I assume that you are solving this with a mixed finite element.
Then you add the BCs to the appropriate sub space, see for instance
https://bitbucket.org/fenics-project/dolfin/src/master/python/demo/documented/stokes-taylor-hood/demo_stokes-taylor-hood.py

3

Dokken, thank you for your reply!

My problem is 1D, the functions are m(x), phi(x) and sigma(x).

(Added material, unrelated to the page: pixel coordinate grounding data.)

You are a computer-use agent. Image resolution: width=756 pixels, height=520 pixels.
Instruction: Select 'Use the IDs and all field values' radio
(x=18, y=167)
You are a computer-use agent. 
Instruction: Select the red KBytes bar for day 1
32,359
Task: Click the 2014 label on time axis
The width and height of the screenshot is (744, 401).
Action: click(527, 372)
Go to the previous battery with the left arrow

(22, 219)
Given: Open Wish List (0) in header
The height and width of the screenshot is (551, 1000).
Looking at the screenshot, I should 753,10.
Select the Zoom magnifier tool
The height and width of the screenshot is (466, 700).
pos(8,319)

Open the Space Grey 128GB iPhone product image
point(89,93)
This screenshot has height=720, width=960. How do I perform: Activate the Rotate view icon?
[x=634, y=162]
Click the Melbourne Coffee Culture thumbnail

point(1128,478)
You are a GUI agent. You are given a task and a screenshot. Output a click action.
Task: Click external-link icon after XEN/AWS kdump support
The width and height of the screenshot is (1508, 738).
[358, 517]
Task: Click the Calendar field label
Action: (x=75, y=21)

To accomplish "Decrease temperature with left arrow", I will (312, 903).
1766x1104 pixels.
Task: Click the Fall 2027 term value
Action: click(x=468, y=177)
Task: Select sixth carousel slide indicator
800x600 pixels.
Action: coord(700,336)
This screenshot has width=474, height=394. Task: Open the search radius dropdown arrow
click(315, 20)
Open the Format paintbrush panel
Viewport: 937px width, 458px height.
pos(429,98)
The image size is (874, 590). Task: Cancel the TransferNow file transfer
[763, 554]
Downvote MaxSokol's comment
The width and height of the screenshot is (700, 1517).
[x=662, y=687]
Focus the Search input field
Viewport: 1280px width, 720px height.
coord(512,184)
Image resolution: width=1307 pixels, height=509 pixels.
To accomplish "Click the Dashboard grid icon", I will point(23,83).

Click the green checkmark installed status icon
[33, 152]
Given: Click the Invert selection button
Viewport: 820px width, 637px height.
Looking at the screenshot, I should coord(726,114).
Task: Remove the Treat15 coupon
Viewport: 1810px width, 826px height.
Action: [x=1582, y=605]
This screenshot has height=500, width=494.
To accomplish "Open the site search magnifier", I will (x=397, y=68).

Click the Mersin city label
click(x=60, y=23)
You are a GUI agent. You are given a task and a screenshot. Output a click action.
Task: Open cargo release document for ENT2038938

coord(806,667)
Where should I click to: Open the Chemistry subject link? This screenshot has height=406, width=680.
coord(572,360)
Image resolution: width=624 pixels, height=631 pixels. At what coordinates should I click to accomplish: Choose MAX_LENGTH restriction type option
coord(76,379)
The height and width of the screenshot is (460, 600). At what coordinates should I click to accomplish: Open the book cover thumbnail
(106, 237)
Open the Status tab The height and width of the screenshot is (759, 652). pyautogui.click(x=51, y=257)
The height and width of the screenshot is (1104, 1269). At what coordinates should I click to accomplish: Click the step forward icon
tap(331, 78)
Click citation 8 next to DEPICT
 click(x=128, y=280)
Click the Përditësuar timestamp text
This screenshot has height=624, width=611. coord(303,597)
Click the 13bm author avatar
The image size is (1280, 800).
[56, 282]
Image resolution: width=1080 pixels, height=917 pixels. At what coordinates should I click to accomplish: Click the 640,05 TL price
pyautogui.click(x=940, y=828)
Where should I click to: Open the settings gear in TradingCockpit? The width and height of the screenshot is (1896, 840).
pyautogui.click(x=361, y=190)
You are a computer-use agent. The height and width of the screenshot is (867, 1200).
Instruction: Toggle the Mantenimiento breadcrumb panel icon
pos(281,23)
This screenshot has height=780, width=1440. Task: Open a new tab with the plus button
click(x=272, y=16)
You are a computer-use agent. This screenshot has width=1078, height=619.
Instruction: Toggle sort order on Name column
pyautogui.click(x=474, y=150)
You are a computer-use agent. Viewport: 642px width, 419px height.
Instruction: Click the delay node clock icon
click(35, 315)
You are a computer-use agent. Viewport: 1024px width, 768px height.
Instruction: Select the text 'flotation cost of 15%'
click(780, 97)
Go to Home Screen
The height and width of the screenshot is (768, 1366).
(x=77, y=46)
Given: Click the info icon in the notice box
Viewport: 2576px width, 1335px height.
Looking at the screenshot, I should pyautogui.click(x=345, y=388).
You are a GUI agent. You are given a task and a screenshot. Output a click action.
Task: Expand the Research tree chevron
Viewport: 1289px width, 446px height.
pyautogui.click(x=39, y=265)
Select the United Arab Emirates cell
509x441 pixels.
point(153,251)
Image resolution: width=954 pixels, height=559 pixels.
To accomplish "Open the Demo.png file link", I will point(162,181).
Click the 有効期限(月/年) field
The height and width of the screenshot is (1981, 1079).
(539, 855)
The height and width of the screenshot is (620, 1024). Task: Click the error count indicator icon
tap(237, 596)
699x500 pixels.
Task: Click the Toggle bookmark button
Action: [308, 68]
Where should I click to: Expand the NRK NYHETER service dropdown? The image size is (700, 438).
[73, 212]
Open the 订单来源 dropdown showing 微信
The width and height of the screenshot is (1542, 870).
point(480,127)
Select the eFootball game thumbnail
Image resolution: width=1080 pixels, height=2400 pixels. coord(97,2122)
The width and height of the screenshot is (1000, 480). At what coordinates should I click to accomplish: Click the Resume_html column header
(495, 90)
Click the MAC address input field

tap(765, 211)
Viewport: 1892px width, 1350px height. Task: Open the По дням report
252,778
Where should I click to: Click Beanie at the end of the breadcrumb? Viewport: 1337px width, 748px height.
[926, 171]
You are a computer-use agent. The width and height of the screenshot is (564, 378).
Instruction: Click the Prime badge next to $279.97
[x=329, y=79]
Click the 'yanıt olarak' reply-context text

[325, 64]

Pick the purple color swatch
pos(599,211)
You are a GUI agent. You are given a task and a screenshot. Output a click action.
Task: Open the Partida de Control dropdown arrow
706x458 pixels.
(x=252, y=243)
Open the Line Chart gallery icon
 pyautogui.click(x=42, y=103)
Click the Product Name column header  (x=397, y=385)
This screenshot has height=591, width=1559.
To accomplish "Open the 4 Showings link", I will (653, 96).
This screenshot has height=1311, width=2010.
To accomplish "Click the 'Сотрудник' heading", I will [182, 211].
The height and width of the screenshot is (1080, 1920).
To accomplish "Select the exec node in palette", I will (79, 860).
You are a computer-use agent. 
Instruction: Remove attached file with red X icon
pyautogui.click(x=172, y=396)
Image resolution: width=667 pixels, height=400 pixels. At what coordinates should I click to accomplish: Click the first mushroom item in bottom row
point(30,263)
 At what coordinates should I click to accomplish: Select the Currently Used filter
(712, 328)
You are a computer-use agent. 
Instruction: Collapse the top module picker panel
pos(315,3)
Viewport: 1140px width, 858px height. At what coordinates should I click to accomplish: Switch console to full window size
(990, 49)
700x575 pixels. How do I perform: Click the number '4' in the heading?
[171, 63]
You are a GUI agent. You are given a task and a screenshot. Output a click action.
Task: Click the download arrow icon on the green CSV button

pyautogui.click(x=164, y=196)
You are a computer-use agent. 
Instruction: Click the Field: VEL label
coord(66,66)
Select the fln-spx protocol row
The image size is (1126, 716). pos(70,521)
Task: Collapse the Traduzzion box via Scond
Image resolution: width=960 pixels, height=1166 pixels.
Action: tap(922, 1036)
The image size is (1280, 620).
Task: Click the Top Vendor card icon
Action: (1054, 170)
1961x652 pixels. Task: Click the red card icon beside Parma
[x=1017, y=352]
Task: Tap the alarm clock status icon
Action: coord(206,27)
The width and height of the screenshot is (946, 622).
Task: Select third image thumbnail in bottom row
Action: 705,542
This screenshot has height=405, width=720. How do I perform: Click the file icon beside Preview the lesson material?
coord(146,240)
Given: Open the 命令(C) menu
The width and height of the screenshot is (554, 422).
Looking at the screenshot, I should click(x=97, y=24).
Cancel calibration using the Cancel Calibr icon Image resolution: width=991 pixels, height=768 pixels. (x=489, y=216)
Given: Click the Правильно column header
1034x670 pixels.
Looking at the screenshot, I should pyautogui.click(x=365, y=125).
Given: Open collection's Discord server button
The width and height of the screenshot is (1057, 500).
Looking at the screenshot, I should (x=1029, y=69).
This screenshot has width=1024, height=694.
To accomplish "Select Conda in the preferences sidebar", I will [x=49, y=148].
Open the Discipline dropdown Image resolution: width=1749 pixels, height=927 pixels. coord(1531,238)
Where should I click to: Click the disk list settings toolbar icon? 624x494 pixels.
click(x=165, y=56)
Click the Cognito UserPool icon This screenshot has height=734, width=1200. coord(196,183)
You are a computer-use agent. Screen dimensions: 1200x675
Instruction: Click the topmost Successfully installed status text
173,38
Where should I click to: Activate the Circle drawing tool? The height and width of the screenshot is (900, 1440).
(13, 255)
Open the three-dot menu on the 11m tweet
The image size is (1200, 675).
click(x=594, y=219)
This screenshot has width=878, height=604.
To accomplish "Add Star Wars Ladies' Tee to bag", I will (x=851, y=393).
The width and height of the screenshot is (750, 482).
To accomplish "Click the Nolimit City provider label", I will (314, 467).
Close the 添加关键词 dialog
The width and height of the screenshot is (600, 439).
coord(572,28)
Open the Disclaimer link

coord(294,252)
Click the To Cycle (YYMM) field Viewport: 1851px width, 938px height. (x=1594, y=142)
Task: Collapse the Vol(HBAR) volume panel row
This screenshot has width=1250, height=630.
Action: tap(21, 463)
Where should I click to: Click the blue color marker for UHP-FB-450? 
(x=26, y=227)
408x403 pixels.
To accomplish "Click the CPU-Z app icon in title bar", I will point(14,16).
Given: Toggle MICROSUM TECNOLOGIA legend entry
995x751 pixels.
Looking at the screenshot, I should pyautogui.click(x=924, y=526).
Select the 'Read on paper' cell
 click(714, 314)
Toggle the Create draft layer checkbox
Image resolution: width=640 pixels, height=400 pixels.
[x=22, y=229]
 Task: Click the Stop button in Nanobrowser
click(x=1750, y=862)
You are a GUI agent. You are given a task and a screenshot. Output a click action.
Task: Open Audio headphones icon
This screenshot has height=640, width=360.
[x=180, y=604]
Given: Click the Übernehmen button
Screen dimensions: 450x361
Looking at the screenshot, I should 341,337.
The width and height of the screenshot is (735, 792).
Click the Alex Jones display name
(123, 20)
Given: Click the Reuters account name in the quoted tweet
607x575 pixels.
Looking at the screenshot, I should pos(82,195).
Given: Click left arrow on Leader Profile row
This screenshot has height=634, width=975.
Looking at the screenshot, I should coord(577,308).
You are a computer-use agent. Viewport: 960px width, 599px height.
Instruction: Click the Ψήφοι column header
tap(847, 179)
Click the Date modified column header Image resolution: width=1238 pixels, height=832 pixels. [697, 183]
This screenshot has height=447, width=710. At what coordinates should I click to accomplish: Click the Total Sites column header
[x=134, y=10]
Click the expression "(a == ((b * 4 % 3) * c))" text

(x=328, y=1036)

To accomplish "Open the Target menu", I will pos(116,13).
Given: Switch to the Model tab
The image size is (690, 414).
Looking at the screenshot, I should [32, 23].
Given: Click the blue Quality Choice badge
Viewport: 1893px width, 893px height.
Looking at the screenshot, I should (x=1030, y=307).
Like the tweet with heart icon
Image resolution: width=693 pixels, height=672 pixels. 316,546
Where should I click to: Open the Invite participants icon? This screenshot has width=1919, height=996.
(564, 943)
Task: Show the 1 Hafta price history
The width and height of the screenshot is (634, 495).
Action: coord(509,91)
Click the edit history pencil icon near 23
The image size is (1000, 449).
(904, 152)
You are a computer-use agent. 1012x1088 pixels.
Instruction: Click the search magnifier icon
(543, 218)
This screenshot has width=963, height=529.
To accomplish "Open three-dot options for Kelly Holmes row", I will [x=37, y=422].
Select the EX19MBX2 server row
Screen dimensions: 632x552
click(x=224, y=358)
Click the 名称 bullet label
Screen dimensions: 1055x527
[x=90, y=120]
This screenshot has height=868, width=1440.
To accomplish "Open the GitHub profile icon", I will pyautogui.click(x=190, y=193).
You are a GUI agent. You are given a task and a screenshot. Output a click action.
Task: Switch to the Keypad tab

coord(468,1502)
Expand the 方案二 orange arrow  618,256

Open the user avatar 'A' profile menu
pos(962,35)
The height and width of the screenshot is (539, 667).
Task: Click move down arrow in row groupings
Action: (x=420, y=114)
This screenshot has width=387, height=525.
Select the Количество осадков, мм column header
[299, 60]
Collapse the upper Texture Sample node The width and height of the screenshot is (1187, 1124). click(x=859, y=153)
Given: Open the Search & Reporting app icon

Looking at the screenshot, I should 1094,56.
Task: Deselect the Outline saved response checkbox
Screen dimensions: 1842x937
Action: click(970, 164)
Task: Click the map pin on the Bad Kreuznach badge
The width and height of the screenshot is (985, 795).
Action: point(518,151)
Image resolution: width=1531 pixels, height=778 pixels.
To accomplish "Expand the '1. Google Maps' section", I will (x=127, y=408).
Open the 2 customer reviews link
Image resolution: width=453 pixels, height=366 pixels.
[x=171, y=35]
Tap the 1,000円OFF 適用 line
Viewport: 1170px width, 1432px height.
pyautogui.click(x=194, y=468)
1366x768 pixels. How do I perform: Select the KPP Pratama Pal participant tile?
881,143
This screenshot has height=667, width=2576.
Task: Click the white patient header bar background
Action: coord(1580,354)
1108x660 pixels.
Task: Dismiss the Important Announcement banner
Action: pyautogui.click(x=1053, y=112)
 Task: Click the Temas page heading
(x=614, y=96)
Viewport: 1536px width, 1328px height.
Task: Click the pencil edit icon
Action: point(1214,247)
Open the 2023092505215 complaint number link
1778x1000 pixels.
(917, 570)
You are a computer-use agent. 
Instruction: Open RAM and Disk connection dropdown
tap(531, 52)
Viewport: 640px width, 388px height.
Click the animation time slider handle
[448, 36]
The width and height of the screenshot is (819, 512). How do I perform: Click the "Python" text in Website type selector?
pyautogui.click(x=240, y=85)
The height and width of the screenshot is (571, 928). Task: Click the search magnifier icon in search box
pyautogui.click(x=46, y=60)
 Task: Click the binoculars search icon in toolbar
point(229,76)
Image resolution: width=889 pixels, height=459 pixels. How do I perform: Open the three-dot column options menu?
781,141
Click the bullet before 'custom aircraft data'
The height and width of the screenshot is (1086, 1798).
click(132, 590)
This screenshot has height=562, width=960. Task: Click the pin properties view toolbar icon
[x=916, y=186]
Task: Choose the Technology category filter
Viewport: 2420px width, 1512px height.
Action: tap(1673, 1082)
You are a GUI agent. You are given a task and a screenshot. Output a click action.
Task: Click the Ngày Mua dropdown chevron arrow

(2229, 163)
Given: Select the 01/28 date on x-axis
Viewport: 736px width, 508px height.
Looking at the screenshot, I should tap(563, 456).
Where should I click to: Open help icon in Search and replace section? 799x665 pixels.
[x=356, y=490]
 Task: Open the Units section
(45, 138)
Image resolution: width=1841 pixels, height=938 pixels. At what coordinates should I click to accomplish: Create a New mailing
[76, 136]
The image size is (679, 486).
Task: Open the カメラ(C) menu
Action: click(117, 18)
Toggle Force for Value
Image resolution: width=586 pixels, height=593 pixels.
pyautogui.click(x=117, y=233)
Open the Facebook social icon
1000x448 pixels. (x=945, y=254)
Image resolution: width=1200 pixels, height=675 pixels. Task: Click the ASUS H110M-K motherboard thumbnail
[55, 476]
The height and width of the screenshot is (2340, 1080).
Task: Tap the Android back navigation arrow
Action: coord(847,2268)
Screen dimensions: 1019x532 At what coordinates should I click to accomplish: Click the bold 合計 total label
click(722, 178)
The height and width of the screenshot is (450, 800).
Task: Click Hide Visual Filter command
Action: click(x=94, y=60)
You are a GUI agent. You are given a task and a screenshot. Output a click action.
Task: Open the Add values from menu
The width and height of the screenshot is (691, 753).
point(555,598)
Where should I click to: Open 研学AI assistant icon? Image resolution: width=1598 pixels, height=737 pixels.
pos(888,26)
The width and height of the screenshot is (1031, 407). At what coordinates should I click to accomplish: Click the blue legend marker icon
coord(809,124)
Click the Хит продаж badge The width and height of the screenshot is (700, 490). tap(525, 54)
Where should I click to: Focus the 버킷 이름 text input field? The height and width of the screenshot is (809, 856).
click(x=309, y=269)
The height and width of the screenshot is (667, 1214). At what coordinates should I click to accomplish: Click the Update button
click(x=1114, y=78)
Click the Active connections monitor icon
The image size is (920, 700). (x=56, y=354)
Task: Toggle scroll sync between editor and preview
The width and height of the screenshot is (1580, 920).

They are satisfying the the following equations,

m' = N * phi'**2 + mu**2 * phi**2 + omega**2 *phi**2 /(N*sigma**2)
sigma' /(sigma*x) =  2.0*(phi**2+ omega**2*phi**2/(N**2*sigma**2))*sigma
phi'' = (2.0/x+N_x/N+sigma.dx(0)/sigma)*phi.dx(0) + (omega**2/N/sigma**2-mu**2)*phi/N

where

N(x) = (1-2 m / x) , and N_x= N' = dN(x)/dx

The boundary condations are

m(0) = 0, sigma(100)= 1, phi(100)=0, phi'(0) = 0

My codes are


from fenics import *


# parmeters
r_0     = 1.0E-6
r_b     = 100 # r的右边界值,the coordinate of right boundary
omega   = 0.9
mu      = 1.0

mesh=IntervalMesh(500,r_0,r_b)
# Define function space
P1 = FiniteElement( "Lagrange",mesh.ufl_cell(), 1)
element = MixedElement([P1, P1, P1])
V = FunctionSpace(mesh, element)

# Define functions 
u = Function(V)
# Split system functions to access components
m, phi, sigma = split(u)


# def the_boundary(x, on_boundary):
# 	tol = 1E-6 # tolerance for coordinate comparisons
# 	return on_boundary and (near(x[0], 0, tol) or near(x[0], r_b, tol))
def the_boundary_R(x, on_boundary): 
	tol = 1E-6 # tolerance for coordinate comparisons
	return on_boundary and near(x[0], r_b, tol)
def the_boundary_L(x, on_boundary): 
	tol = 1E-6 # tolerance for coordinate comparisons
	return on_boundary and near(x[0], r_0, tol)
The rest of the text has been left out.